## Text and element pointing records
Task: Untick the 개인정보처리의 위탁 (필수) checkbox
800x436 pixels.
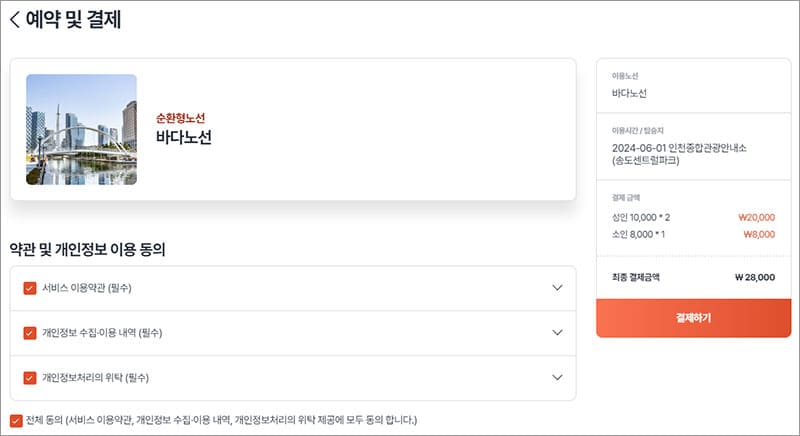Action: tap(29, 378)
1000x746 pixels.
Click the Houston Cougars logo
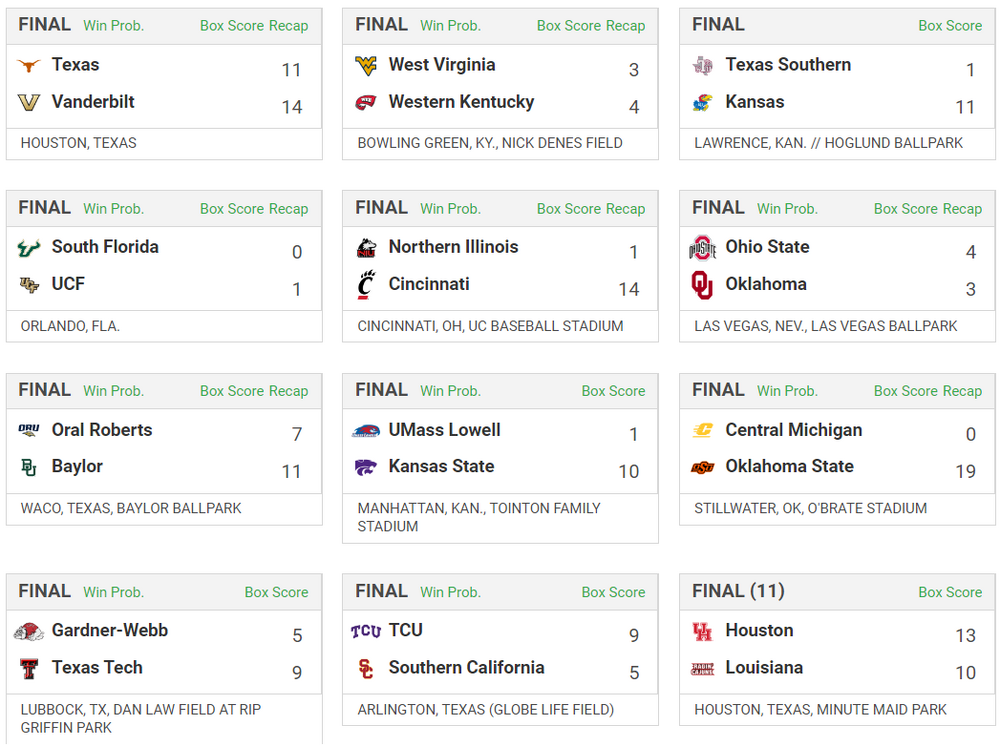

## SHORT EXERCISE
Rewrite all the lines above with "pixels" changed to "px" and nothing else altered, leaving out the pictures.

## SOLUTION TO THIS PROBLEM
Task: Untick the 개인정보처리의 위탁 (필수) checkbox
800x436 px.
Action: tap(29, 378)
1000x746 px.
Click the Houston Cougars logo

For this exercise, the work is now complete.